Stimmung: Nüchterne Einsicht
Es erscheint mir vollkommen irreal, dass ich in drei Wochen vor meinen Doktorvater treten und ihm eineinhalb Stunden lang erklären soll, was ich mir bei meiner Doktorarbeit so alles gedacht habe. Beim Durcharbeiten meiner wissenschaftlichen Ergüsse gehen mir selbst höchst unterschiedliche Reaktionen durch den Kopf. Manchmal bin ich ganz verblüfft: "Ach? So hast du dir das damals gedacht? Ist ja gar nicht so blöd, sondern klingt recht einleuchtend." An anderen Stellen jedoch stoße ich auf kleinere oder größere Fehler und Ungenauigkeiten, bei denen ich mir nur mit der Hand vors Hirn hauen möchte: "Was um alles in der Welt hast du dir denn dabei gedacht!" Dieses Phänomen ist mir allerdings nicht neu. Jedesmal, wenn ich meine Doktorarbeit nach einer längeren Pause wieder in die Hand genommen hatte, fielen mir Dinge auf, die ich dringend überarbeiten musste. Und vermutlich wäre das bis in alle Ewigkeit so weitergegangen, wenn ich mir nicht irgendwann einmal gesagt hätte: Jetzt ist Schluss! Perfekt oder nicht, du reichst das Ding jetzt endlich ein.
Mir ist völlig klar, dass ich mit dieser Arbeit keinen Meilenstein der psychologischen Forschung abgeliefert habe.

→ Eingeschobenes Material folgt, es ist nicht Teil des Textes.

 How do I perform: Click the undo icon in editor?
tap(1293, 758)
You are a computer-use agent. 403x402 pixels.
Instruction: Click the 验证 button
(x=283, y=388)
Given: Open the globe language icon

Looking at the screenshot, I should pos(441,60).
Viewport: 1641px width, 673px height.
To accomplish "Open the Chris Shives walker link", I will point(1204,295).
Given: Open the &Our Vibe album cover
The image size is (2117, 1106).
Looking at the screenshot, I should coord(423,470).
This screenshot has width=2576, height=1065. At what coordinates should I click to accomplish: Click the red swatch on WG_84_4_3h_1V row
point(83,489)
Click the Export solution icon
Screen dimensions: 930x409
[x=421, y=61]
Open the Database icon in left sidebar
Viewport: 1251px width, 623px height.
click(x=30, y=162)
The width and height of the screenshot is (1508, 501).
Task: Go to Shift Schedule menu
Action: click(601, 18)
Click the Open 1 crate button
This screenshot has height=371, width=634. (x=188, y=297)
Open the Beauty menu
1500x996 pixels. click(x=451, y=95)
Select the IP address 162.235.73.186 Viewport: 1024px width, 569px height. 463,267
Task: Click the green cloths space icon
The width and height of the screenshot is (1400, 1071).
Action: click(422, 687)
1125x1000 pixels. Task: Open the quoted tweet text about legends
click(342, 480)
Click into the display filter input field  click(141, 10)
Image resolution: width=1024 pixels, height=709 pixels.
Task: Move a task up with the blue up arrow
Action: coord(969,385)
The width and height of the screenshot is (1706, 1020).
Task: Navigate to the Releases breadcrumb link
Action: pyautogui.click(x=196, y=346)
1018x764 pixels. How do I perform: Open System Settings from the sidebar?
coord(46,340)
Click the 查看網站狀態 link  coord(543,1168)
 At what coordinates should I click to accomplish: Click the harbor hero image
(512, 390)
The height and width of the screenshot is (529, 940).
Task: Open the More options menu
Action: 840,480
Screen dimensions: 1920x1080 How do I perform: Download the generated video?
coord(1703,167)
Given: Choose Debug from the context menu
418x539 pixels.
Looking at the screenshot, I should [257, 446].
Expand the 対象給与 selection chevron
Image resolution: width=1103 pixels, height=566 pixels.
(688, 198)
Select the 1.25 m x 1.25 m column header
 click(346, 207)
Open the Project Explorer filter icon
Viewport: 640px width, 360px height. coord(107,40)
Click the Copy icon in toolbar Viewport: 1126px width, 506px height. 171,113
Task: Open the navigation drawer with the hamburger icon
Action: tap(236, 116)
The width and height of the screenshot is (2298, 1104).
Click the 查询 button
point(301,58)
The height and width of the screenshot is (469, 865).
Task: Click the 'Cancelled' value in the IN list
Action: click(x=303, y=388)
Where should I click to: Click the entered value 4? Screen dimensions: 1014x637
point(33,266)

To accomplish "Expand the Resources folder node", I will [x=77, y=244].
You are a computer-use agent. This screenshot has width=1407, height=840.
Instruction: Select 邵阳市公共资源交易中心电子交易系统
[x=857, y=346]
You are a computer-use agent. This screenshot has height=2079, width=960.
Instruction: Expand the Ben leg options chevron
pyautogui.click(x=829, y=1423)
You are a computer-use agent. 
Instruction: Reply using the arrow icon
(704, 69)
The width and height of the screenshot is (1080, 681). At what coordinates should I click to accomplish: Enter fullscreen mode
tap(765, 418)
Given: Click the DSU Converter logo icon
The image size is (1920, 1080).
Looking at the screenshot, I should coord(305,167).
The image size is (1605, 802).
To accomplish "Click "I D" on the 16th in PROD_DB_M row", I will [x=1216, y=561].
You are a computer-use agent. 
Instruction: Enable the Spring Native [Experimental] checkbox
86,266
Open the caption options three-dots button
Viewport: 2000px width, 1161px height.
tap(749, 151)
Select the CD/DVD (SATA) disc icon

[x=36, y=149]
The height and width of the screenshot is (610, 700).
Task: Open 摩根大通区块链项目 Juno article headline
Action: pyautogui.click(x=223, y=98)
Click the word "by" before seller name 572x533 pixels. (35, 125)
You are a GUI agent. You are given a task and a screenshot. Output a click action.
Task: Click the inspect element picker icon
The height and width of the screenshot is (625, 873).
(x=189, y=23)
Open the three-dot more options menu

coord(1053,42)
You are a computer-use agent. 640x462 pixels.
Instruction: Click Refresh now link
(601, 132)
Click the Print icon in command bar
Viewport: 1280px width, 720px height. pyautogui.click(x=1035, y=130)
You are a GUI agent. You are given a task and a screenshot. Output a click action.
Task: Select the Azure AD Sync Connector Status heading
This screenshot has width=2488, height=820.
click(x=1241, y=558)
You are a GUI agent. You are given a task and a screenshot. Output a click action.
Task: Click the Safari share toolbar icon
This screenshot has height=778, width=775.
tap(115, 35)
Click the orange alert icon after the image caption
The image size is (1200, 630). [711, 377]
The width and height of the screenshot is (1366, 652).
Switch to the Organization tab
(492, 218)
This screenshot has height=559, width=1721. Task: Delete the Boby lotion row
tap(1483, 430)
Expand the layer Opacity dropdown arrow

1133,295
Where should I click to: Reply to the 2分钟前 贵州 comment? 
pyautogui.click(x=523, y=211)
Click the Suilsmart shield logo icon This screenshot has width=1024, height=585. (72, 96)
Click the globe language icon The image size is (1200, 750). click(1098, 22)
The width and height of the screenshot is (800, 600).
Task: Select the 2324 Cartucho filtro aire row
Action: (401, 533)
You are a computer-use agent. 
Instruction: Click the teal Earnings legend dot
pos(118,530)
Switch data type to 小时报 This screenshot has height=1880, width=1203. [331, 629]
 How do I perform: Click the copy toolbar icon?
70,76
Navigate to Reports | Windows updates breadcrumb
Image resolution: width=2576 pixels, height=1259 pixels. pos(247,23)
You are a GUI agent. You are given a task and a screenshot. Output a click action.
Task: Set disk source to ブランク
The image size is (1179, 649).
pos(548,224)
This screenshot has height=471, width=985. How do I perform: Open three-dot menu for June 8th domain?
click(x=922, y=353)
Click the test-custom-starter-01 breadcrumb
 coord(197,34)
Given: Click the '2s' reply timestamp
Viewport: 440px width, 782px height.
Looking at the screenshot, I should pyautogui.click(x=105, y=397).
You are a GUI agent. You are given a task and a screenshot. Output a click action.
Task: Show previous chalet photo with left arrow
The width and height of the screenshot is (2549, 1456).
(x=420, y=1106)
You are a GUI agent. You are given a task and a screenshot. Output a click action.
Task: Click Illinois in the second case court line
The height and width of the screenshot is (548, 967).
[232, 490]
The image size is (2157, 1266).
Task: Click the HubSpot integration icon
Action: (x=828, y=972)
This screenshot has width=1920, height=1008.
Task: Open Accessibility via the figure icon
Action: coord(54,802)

Meine Dissertation ist ganz nett formuliert, schlingert bisweilen recht unentschlossen herum und hat keinerlei weltbewegende Ergebnisse vorzuweisen. Aber es war auch nie mein Ziel, damit Eindruck zu schinden. Ich wollte im Grunde nie promovieren, fühlte mich von der Aussicht auf den Titel zu keinem Zeitpunkt angespornt und konnte mich auch für das Thema meiner Arbeit nicht begeistern. Es ging mir immer nur darum, das alles endlich hinter mich zu bringen. Und nun soll ich in zwei Wochen etwas vertreten und verteidigen, hinter dem ich selbst nie wirklich stand. Das ist für mich das Schwierigste an der ganzen Sache. Die Prüfung hat natürlich den Vorteil, dass ich zu einigen der oben genannten Fehler noch einmal Stellung beziehen und diese gegebenenfalls korrigieren kann. Aber eine Tour de Force wird das Ganze sicher nicht werden. Schade eigentlich. Würde ich mich heute noch einmal für die Promotion entscheiden (was ich - nebenbei bemerkt - ganz sicher nicht täte), dann würde ich mir ein Thema suchen, für das ich von ganzem Herzen entflammt bin. Irgendwas aus der Geschlechterforschung vielleicht. Eine Untersuchung, deren Ergebnis mich auch selbst brennend interessieren würde. Etwas, womit ich voller Begeisterung meine gesamte Umgebung nerven und worauf ich wirklich stolz sein könnte.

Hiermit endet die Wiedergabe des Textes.